Public art in Rosslyn
Some of the public art in Rosslyn includes "Dark Star Park" near the Iwo Jima Monument (1984), "Cupid's Garden" right on Wilson Boulevard (1994), "Anna and David" above the Wilson boulevard Safeway (1986), and "Liquid Pixels" on Lynn Street above Cosi Cafe (2002).
Rosslyn was home to a small Civil War fort called Fort Haggerty. Today there are no remains of this fort, except for a small historical marker erected in 1965. The fort was named after Union Lieutenant Colonel James Haggerty who was killed at the first Battle of Bull Run in nearby Manassas, VA.
The fort stood near the Georgetown-Alexandria road, as well as the canal and aquaduct bridge that ran between these same towns.
The historical marker reads:
Defenses of Washington
Here beside the Georgetown-Alexandria road stood Fort Haggerty, a small outwork of Fort Corcoran, constructed in May 1861. With a perimeter of 128 yards and emplacements for 4 guns, it was designed to bring under fire the slope south of Fort Corcoran, which could not be seen from there.
Fort Ethan Allen - near the Chain Bridge
Fort Ethan Allen was an earthwork fort in Arlington, Virginia. It was built by the Union Army in 1861 as part of the defense of Washington during the American Civil War. The remains of the fort, a portion of the earthen walls, now overgrown, are now part of Fort Ethan Allen Park. The historic fort is listed on the National Register of Historic Places and is designated as a Historic District by Arlington County.
There was no military action at Fort Ethan Allen throughout the Civil War; the only attack on Washington-area forts was at Fort Stevens, north of the city, in 1864. Perhaps the most memorable wartime occurrence at Fort Ethan Allen was a visit by President Abraham Lincoln, one of the few visits to a Washington fort he ever made.
Fort Ethan Allen Park covers about 15 acres and has just a basketball court, a playground, a canine area, and a gazebo. The park is adjacent to the Madison Community Center and Glebe Road Park.
Fort Ethan Allen is named after the Revolutionary War hero from Vermont named Ethan Allen. He gained fame in the Battle of Ticonderoga, and also helped Vermont gain independence from British colonies in New Hampshire and New York and ensured it was able to become the 14th state of the US.
Fort CF Smith
Fort C.F. Smith Park is a small 19-acre nature and historic area that includes thick trees, a meadow, the Hendry House and earthworks of a Civil War fort that was used for the defense of Washington DC.

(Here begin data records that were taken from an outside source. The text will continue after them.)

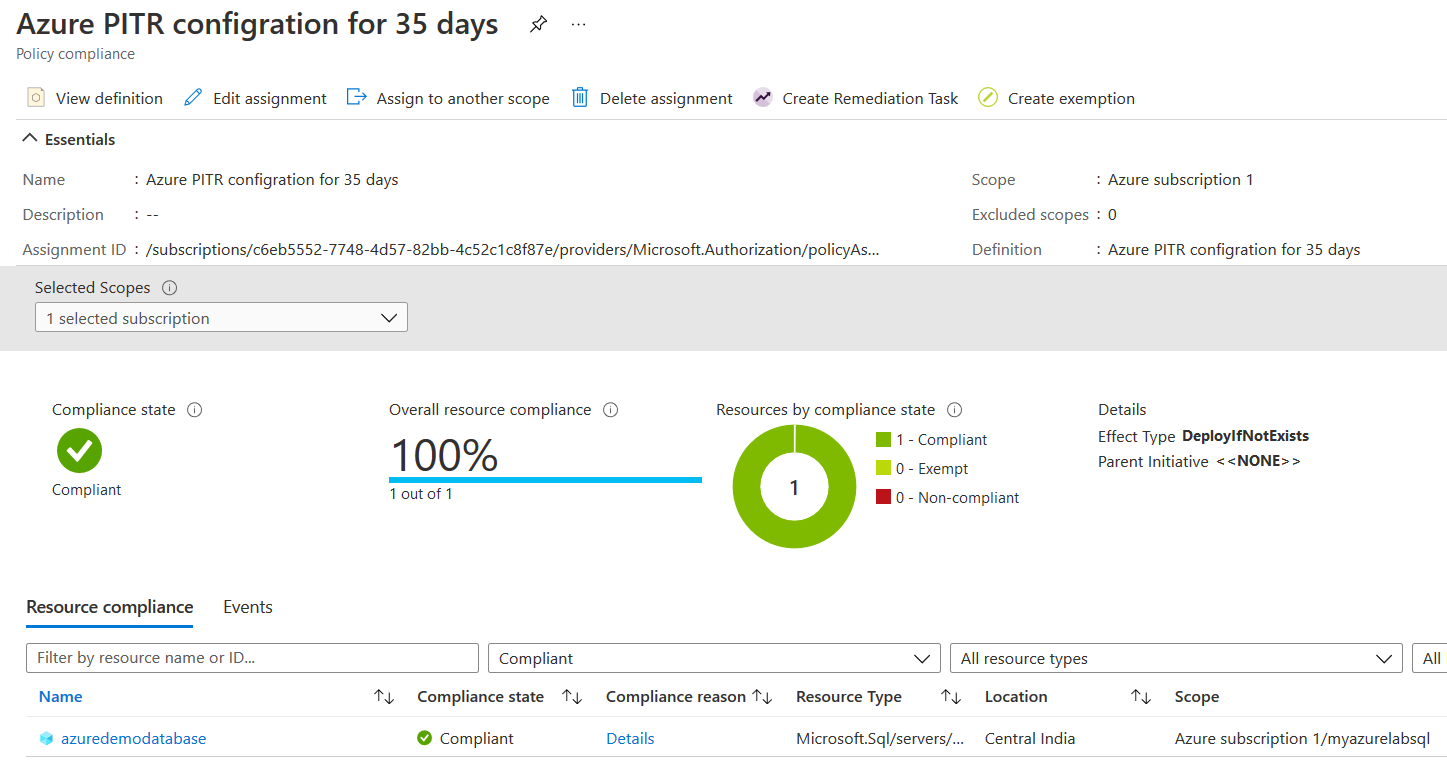Click info icon beside Overall resource compliance
The width and height of the screenshot is (1447, 771).
click(611, 410)
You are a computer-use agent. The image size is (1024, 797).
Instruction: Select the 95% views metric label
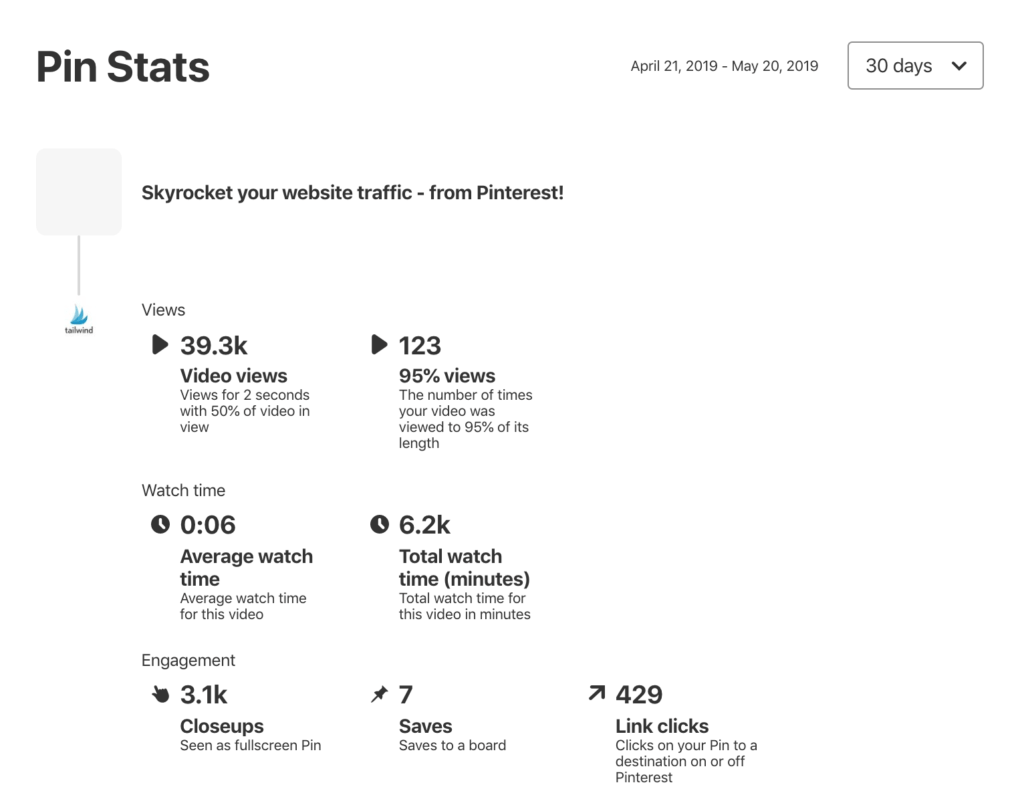click(447, 376)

Fort C.F. Smith was built by the Union Army in 1863. This was part of the ring of forts that surrounded Washington and included Fort Stevens, the only one of these forts to witness a battle. Fort F.C.F. Smith formed part of the Arlington Line and was built to protect the nearby Chesapeake and Ohio Canal. The fort faced to the south and west, and it had two bastions in the rear protect it from attack from the Potomac River side. Today the remaining earthwork trenches of Fort C.F. Smith are considered the best preserved ruins of the 22 forts that were created in Arlington during the war. The remaining historical artifacts from the fort include the bomb proof, the well, the north magazine, and 11 of the fort's 22 gun emplacements. Two cannons stand guard to remind visitors what the fort might have looked like 145 years ago, with many more trees today of course.
After the Civil War ended this property was sold back to private hands and many changes took place. Today, the Hendry House stands alongside the fort, as well as a cottage/tractor barn, a farm shed, and a bank barn. The bank barn is considered the oldest building in the park, dating back to just after the Civil War. The main house is said to have been moved to this site a around 1901, then modified in 1924 and 1988. It is called the Hendry house because it was owned by Dr. Ernest S. Hendry from 1927 until 1994 when it was acquired by Arlington County. Today the beautiful house is used for conferences, weddings, and other events.
There is a 1/2 mile trail with a short walking tour covering the historic sites and the natural sites in the park. Some of the key nature locations include the Ornamental Peace Garden with its unique trees such as the Japanese Raisin Tree, Ginko, Bottle-Brush Buckeye, English Walnut and Royal Paulownia, as well as the tiny, man-made Bird Creek near the meadow that attracts a variety of birds.